Professeur de droit constitutionnel à l’Université de Saint-Gall, Bernhard Ehrenzeller estime que l’acceptation de l’initiative entraînerait la multiplication par deux au moins du nombre d’objets soumis à une votation populaire. Il évalue en effet à neuf en moyenne le nombre d’accords internationaux supplémentaires sur lesquels les Suisses devraient se prononcer chaque année s’ils acceptent l’initiative de l’ASIN le 17 juin. Plus le nombre d’objets sur lesquels le peuple doit se prononcer augmente, moins le niveau d’information des citoyens est élevé, analyse de son côté Daniel Kübler, professeur au Centre pour la démocratie directe d’Aarau, rattaché à l’Université de Zurich.

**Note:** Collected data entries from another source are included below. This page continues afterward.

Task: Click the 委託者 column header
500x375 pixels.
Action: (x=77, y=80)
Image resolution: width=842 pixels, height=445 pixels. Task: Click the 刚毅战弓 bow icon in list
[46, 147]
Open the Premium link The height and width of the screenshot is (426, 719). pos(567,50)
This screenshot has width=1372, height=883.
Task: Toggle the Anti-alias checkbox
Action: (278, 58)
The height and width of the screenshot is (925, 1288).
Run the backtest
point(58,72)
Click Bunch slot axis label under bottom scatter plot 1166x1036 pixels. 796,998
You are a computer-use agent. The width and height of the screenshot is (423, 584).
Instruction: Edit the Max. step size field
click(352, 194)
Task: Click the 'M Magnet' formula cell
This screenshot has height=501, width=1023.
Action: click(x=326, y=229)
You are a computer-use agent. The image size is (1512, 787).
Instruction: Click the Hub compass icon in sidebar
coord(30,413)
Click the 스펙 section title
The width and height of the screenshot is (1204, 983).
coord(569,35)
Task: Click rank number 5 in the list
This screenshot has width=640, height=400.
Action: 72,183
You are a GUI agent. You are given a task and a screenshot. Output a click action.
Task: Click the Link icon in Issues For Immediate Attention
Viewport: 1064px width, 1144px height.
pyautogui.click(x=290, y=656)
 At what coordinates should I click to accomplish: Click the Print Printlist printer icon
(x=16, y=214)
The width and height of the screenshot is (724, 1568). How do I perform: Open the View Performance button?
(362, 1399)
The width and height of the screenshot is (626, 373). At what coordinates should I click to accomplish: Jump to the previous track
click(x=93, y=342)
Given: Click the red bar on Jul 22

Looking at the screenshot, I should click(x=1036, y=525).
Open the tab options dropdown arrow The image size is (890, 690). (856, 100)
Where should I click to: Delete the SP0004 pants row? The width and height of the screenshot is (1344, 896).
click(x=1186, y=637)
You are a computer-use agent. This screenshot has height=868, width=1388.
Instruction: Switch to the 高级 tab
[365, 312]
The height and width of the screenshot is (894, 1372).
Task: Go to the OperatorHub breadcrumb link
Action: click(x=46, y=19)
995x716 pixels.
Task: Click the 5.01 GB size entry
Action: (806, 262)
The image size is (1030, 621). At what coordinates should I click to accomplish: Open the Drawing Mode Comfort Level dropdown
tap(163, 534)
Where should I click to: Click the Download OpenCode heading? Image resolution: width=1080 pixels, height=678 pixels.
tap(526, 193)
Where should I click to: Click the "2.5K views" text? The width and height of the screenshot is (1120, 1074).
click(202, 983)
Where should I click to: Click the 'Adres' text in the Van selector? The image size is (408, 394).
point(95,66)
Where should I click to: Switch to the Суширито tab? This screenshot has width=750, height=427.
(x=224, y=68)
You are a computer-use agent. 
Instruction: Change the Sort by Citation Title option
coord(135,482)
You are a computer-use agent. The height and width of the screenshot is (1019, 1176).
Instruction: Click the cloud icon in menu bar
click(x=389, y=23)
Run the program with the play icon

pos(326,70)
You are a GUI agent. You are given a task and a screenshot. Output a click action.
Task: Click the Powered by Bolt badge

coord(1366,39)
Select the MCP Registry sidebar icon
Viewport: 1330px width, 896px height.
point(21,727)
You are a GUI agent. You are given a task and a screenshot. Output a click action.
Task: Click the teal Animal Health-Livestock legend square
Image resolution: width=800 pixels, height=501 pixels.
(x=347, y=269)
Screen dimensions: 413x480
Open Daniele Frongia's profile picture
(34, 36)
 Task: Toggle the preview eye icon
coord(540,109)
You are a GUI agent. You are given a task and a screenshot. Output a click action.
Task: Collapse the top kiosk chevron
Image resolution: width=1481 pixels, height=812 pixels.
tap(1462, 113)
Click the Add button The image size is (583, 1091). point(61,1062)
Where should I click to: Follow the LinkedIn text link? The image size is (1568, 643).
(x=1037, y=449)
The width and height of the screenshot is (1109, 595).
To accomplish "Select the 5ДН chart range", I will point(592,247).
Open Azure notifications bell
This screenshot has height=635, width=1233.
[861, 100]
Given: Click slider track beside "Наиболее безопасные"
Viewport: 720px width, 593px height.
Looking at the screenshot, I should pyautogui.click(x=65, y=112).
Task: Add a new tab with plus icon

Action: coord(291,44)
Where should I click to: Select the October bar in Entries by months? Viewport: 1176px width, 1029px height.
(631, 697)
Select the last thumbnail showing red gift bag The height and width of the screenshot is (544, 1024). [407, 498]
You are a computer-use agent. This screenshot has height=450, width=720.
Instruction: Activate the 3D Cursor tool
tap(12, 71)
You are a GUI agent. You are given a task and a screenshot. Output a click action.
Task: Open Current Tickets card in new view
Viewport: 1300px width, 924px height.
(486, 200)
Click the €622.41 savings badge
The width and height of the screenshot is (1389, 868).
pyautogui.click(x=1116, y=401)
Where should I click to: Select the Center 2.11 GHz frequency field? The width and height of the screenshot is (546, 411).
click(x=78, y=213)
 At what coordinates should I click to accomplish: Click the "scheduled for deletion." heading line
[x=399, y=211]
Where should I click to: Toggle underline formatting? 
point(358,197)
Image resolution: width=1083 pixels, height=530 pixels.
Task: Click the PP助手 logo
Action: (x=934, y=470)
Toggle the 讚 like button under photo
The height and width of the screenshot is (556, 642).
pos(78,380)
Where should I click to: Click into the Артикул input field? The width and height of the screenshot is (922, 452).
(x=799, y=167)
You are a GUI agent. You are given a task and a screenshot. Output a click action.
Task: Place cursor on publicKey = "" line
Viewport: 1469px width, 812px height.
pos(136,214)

Mandatés par economiesuisse, les deux experts ont présenté le résultat de leurs travaux mercredi à Berne, dans le cadre de la campagne des milieux économiques contre l’initiative. Le lobby des grandes entreprises redoute que la marge de manœuvre du Conseil fédéral dans les négociations internationales soit fortement réduite, et que les intérêts économiques de la Suisse ne puissent plus être défendus correctement. Economiesuisse a décidé de s’engager dans la campagne, si nécessaire de manière importante.

Dans son message au parlement sur l’initiative, le Conseil fédéral évaluait à trois par an environ le nombre d’objets supplé­mentaires qui devraient passer en votation. «Le Conseil fédéral a révisé son estimation durant les débats parlementaires, et retenait finalement des chiffres assez proches des nôtres», a expliqué Bernhard Ehrenzeller devant les médias. Selon lui, entre 2003 et 2011, pas moins de 77 accords auraient été soumis au référendum obligatoire.

A ses yeux, l’initiative souffre d’une définition peu claire des traités internationaux qui devraient obligatoirement obtenir l’aval du peuple et des cantons. Le critère des «domaines importants» retenus par l’ASIN ne connaît aucune définition juridique convaincante. Le parlement garderait donc une marge de manœuvre.